A day after Chief Minister Pinarayi Vijayan announced that the state government will not implement the new 5 per cent GST on select food items, Finance Minister KN Balagopal tried to set things straight, saying cereals, pulses and flour kept by shopkeepers in unbranded packages for customers’ convenience will not be taxed.

Claiming neither the CM nor he had said there would be a blanket exemption from the tax, Balagopal clarified their statements were aimed at preventing a price rise of food items that were recently included in the GST ambit. “The 5 per cent GST will not be applicable on sale of pre-packaged commodities by small-scale traders, including private shops, state-run Triveni and Supplyco outlets and agencies like Kudumbashree. However, traders should not misuse this relaxation,” he said, adding that the government is aware that its move may face legal issues or invite opposition from the Union government.

“The government does not want a tussle with the Centre,” Balagopal said. There was no immediate plan to legislate on GST and legally exempt traders from paying SGST, the state’s share of GST, he said. “We are studying the Supreme Court’s ruling on May 19 that the Parliament and states can legislate on GST,” said Balagopal. He expressed hope the Centre would rethink its stand on the issue. He also said Kerala will raise the matter at the GST Council meeting. 

Balagopal hinted that officers of the state GST department or legal metrology department will not book traders who violate the new taxation in good faith. However, he did not say anything about the other possible threats traders may face. Central GST offices in Kerala have as much power for surveillance and enforcement as their state counterparts and traders booked by them may face penalty and even cancellation of GST registration. State-run Triveni and Supplyco are at high risk as their business volume is high. So, an assessment based on their annual sales will result in huge penalties.  

The state’s nod for an ‘open defiance’ of the taxation rule may invite criticism from the Comptroller and Auditor General. Officers identified for lapses in enforcement may face legal issues.

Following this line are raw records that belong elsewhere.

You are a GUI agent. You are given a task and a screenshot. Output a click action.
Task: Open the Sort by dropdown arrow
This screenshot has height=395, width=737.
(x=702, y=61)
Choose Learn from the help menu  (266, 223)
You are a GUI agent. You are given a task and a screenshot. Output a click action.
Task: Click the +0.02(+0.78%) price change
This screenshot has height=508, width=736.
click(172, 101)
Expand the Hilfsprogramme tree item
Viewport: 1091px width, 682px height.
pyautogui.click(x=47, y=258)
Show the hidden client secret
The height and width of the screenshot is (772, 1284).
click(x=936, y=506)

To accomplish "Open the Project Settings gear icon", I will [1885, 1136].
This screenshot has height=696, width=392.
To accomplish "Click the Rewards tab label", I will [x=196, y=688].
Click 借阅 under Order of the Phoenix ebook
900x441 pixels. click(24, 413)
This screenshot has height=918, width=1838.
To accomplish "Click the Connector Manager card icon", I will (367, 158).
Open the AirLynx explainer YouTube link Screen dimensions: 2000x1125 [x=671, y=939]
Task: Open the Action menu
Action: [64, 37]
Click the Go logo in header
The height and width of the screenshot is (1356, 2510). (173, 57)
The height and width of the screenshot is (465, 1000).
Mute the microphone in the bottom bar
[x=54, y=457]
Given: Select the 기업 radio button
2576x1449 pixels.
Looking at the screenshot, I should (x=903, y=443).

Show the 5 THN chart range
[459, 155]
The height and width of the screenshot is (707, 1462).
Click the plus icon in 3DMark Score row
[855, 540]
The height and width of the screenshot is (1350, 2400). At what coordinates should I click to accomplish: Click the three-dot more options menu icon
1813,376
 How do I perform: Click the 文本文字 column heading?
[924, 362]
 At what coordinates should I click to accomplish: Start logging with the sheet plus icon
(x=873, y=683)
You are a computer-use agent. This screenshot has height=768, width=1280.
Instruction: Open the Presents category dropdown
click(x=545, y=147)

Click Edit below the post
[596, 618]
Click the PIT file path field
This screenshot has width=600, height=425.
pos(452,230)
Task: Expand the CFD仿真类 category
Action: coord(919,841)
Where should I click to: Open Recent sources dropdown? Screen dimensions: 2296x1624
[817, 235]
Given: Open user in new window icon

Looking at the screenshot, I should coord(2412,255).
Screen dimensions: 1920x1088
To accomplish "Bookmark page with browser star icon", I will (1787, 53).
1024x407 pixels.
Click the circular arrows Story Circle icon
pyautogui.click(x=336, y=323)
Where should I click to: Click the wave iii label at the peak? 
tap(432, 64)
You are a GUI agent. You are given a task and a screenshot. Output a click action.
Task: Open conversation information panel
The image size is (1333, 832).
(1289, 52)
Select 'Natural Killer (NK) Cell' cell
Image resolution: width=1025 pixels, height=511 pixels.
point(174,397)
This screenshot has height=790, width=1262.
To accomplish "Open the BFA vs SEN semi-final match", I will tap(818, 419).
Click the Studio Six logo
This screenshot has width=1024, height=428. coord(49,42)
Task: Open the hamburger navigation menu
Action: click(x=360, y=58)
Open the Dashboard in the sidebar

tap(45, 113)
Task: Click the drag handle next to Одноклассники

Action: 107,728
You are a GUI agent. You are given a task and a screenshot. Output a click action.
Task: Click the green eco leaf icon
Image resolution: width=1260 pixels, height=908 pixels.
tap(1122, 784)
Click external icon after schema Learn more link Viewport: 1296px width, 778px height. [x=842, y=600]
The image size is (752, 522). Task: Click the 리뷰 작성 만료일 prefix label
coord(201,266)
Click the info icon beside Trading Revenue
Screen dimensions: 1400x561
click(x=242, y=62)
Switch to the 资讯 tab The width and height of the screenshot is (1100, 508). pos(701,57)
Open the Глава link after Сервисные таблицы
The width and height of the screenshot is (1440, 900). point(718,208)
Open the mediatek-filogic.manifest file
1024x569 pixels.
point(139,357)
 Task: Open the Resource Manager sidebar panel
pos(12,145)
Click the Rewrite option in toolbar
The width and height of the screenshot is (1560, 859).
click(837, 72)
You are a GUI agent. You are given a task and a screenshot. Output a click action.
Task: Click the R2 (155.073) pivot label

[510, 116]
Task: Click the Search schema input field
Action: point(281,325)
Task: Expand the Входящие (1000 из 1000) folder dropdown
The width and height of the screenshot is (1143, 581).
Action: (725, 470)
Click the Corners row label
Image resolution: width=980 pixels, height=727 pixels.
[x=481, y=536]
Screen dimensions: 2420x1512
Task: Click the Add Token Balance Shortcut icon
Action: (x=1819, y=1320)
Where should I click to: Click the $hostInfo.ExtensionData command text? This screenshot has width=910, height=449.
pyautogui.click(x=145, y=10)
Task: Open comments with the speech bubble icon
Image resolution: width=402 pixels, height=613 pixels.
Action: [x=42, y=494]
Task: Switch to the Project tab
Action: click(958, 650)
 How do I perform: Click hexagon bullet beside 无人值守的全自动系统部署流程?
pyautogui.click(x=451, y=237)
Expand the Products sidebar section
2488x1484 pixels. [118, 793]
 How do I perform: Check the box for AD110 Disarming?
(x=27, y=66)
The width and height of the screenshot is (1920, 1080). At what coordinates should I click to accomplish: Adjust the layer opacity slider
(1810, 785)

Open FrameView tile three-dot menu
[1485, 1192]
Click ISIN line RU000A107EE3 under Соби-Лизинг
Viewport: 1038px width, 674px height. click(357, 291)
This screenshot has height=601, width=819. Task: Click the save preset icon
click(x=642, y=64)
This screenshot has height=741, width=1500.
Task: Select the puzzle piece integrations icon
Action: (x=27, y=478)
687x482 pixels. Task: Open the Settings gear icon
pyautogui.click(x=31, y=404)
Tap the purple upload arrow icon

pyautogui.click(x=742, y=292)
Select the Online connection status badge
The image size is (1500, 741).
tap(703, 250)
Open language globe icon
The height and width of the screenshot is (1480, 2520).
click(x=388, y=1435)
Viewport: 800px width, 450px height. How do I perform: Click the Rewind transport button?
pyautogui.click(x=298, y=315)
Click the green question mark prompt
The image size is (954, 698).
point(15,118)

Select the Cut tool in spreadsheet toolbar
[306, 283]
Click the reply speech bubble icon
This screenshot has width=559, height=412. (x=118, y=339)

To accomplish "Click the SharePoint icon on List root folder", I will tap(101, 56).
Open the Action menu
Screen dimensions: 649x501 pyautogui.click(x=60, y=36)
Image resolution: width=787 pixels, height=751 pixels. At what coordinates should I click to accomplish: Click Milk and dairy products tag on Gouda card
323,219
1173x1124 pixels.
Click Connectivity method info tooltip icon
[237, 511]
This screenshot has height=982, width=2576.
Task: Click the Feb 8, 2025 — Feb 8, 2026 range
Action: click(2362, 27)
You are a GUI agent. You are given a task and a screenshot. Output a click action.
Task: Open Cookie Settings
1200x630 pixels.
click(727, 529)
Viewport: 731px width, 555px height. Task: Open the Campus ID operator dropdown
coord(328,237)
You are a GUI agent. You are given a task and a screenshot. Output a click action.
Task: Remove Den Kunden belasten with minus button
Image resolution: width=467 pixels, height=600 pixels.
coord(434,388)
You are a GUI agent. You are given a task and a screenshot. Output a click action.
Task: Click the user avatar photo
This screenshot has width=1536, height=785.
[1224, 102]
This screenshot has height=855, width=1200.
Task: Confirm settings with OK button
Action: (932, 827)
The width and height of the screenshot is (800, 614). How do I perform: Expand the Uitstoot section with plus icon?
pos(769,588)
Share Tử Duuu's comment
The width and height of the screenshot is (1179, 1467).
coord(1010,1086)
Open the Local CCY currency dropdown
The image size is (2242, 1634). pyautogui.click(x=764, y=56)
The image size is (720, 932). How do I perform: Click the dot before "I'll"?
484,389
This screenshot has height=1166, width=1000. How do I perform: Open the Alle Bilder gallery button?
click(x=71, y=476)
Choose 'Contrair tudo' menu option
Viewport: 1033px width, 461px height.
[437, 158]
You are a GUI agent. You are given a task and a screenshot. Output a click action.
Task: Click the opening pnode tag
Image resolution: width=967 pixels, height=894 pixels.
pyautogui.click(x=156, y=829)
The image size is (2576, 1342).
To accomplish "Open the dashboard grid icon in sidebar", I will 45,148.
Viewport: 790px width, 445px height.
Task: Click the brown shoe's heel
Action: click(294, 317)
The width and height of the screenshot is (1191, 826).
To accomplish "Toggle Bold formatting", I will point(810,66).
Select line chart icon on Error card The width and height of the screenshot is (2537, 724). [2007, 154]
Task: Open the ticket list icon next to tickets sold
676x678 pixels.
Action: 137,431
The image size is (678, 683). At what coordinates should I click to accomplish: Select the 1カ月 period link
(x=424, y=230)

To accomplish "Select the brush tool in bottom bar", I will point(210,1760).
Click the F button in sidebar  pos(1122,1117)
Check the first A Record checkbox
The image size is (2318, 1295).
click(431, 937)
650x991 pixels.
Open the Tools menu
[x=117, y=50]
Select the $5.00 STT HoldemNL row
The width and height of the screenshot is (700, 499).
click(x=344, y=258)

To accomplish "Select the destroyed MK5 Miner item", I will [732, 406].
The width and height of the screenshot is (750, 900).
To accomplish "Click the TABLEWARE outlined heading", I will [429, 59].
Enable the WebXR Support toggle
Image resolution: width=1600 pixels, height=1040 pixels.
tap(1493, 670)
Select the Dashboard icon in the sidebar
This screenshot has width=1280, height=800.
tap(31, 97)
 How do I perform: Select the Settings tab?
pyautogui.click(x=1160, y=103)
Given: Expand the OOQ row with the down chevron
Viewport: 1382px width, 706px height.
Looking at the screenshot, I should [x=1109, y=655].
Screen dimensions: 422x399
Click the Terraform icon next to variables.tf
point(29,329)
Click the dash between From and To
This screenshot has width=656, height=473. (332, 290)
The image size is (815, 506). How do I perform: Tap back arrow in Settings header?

The state may also be excluded from financial incentives for GST reforms.  

The finance minister said the state’s intervention is aimed at preventing traders who do not fall in the new tax net from fleecing customers in its name. “Around 75-80 per cent of Kerala’s traders are either out of the tax net (those with annual turnover upto `40 lakh) or those who pay tax under the composition scheme. The latter scheme is for traders with an annual turnover of upto `1.5 crore. They have to pay flat 1 per cent of the turnover as tax. Traders in these two categories cannot levy tax from customers,” Balagopal added. Meanwhile, Leader of Opposition V D Satheesan on Wednesday criticised the state government for not taking steps to exempt Kerala from the new GST on select food items. 

“The Opposition had demanded the exemption first. The demand was based on the Supreme Court’s ruling that the GST Council’s decisions could not be thrust upon states. Though the finance minister told the assembly that the new tax will not be implemented in Kerala, the government did not issue any order,” he said.